With any difficult emotion like: stress, depression, loneliness or anxiety, people will look for ways to alleviate the discomfort they feel. In the absence of friends or loved ones to turn to in difficult circumstances, people will often turn to temporary distractions like drugs, alcohol and pornography (Young 25). In the last 20 years, our close social support networks have decreased by almost a third. Nearly half the population now says they have either no one or only one close friend or family member they can discuss important matters with (McPherson 6). Combine this lack of emotional support with the ease of instant, anonymous access to pornography on our mobile devices and pornography is quickly becoming a drug of convenience.
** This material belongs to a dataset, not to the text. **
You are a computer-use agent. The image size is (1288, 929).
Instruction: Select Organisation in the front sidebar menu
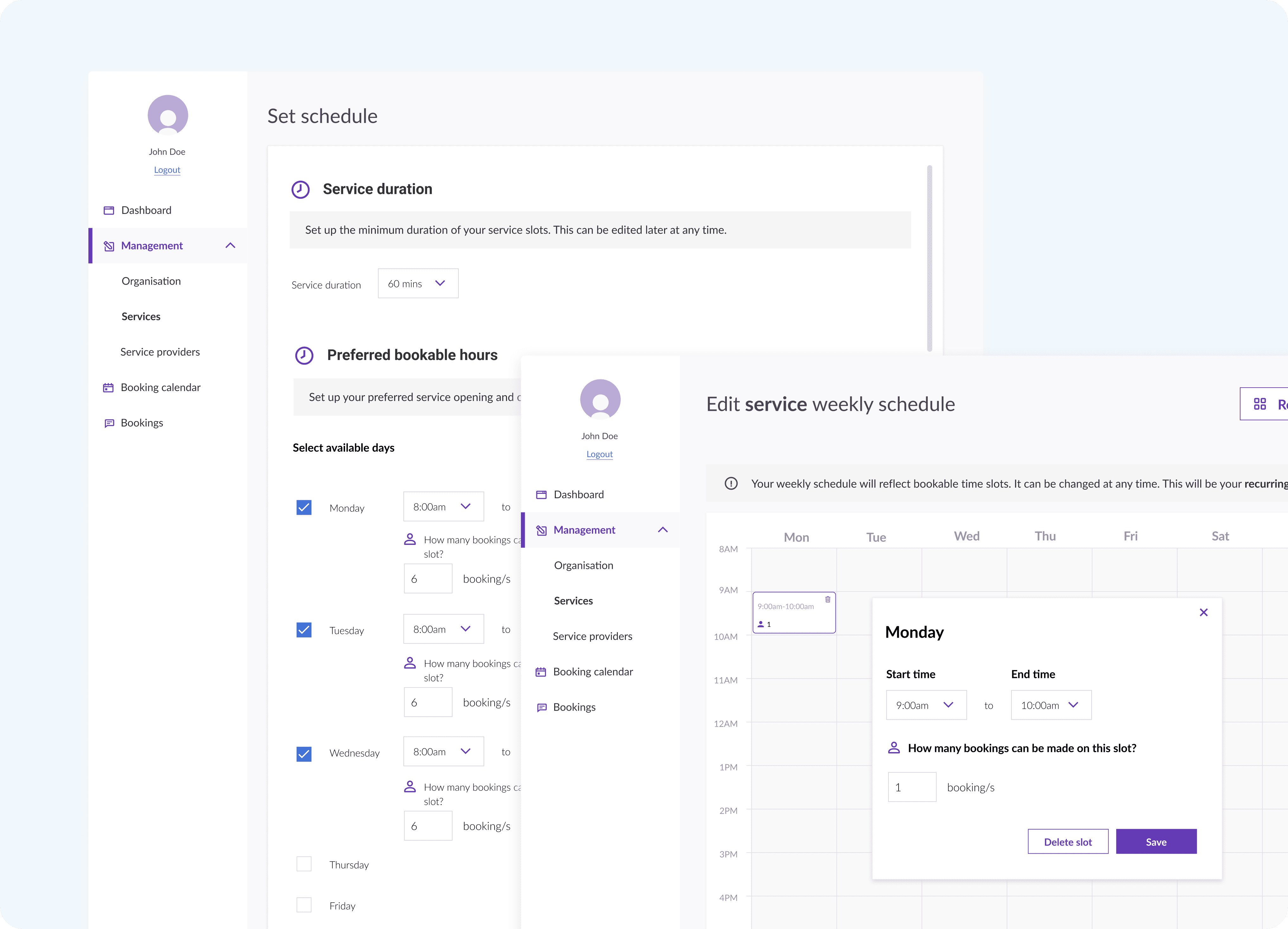pyautogui.click(x=583, y=565)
Pornography causes a host of social problems for both users and their partners (Young 23). In order to change the stereotype to make men more resilient to the lure of pornography, we need to teach boys strategies for: making friends, reaching out for support and healthy stress management techniques. We need to identify, with the help of our boys, admirable men in our immediate communities and in society at large who rely on real people for emotional support; men with the courage to live counter to the stereotype. We also need to identify, with the participation of our boys, misleading messages in the media (Smith). In short, we need to dramatically change the conversations we are having about what it means to be a “real man”.
Once someone believes it is socially acceptable to reach out for help and they begin to build a network of people they can turn to in times of distress, the temptation to use pornography as a drug to numb distressing feelings will decrease.